How builds L&D influence and impact

Becoming a reliable learning adviser does not happen by accident. Requires deliberate action. Keating puts three essential steps:

  1. Strengthen your knowledge basis: “We have to be rooted in science. We need data. We need empirical evidence, “Keating said. L&D professionals must be able to learn science, business strategy and workforce trends to establish reliability that then promote real business results.
  2. Invest in quality research: “L&D teams should actively engage with students and stakeholders to understand their challenges,” Keating advised. “Conducting regular research ensures that learning strategies are aligned with current business needs.”
  3. Embrace thinking in design: “Oni one of our most important tools,” Keating said. “He shifts the problem solving from reactive to proactive, helping teams reveal deeper knowledge before rushing to solutions.”

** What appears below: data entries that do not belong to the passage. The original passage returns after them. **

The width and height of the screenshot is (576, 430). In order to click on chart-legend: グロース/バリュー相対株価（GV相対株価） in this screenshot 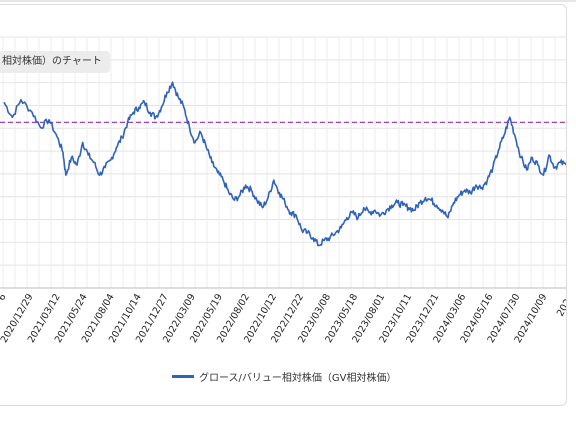, I will do `click(284, 376)`.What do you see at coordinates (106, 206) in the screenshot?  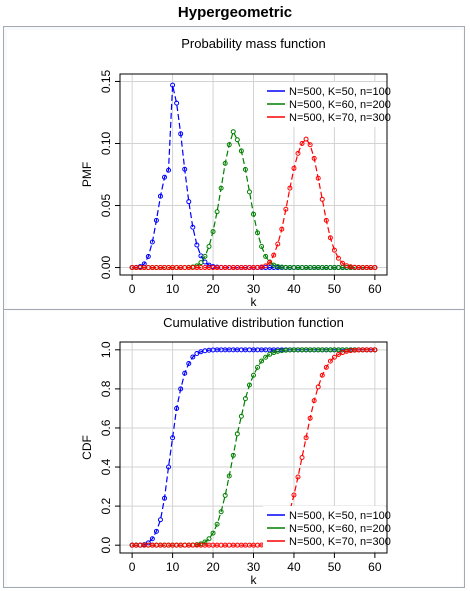 I see `pmf-y-tick-label-1: 0.05` at bounding box center [106, 206].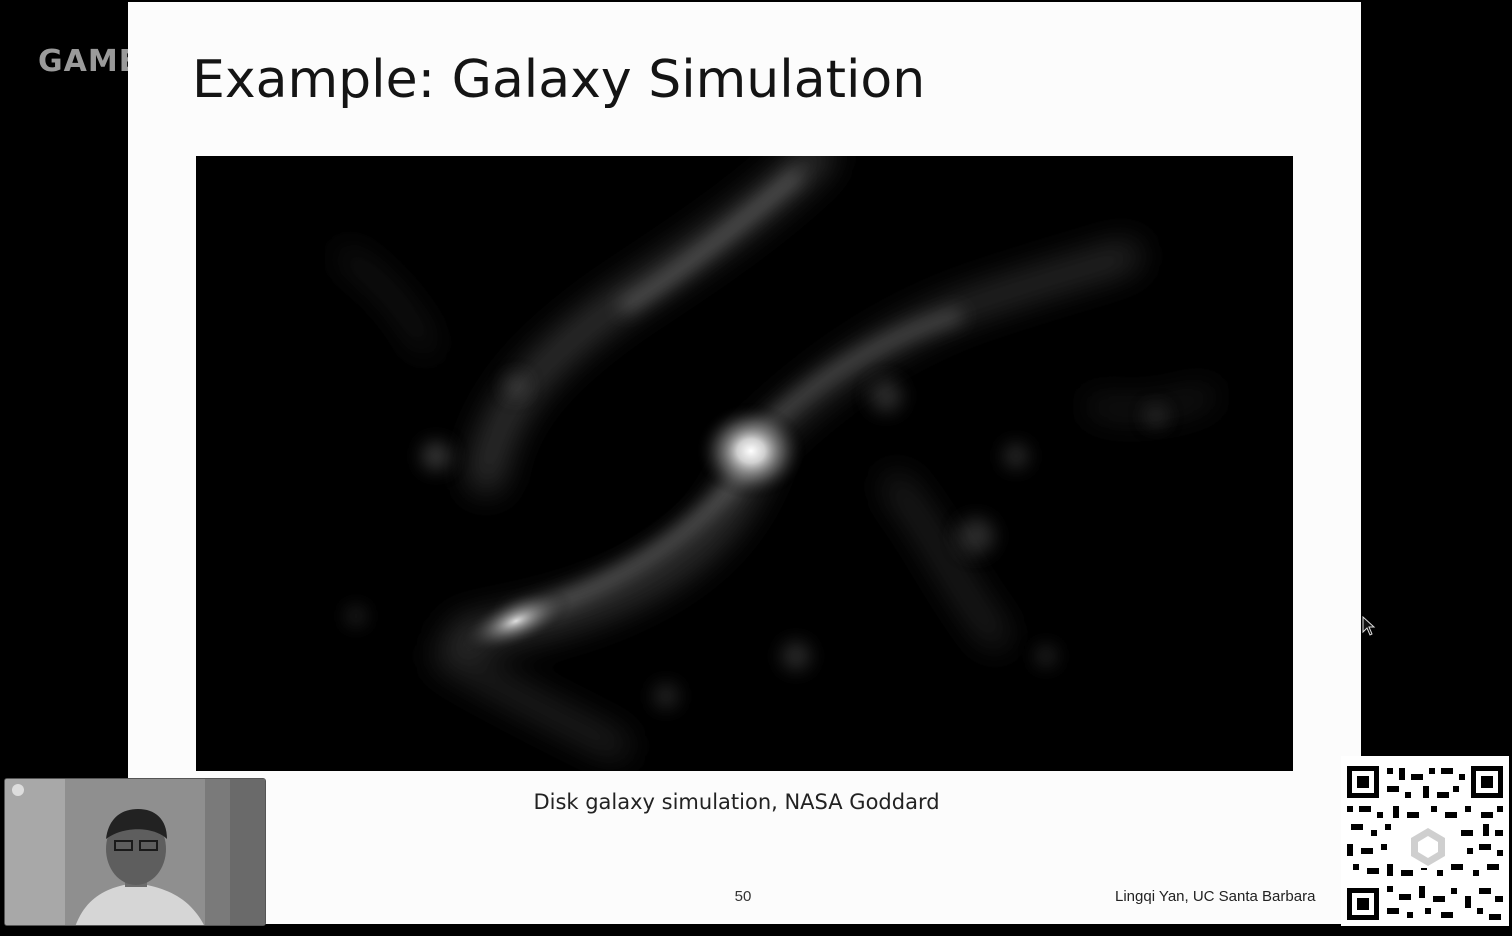 This screenshot has width=1512, height=936. I want to click on presenter-webcam, so click(135, 852).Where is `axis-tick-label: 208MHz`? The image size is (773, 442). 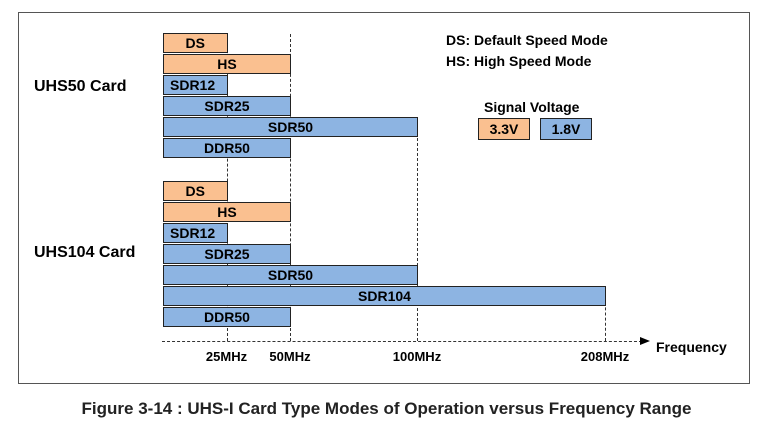
axis-tick-label: 208MHz is located at coordinates (605, 356).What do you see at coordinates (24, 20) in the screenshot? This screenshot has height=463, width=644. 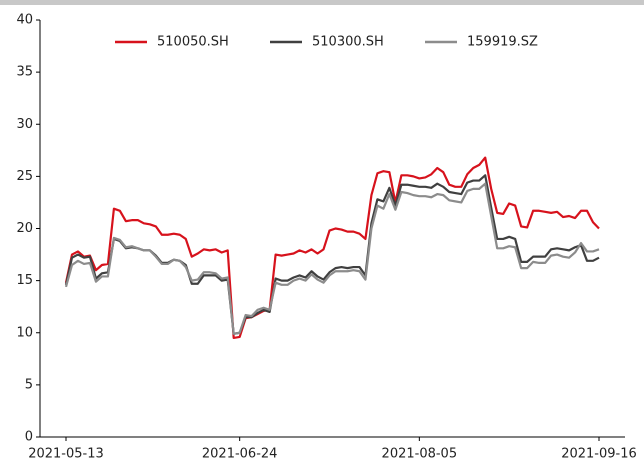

Stepdo builds competence, reliability and confidence. When L&D teams know their business, collect real knowledge and solve significant problems, they win their country as strategic partners.

The future of L&D

L&D professionals face a choice: Continue to react or start leading.

The trusted learning advisers receive not only orders. They help form business running. They translate the lesson into business results. They solve the problems that the stakeholders have not yet identified.

Keating summarizes it best: “It has to do with our relationships, our conversations, and our ability to defend for true stretch and partnership. When we embrace it, we really direct the value.”

The question is not whether L&D can be strategic. The question is whether it is ready to grow.

Check out the full interview with Keith Keating and Dan Pontefract on the leadership program now below, or listen to it in your favorite podcast.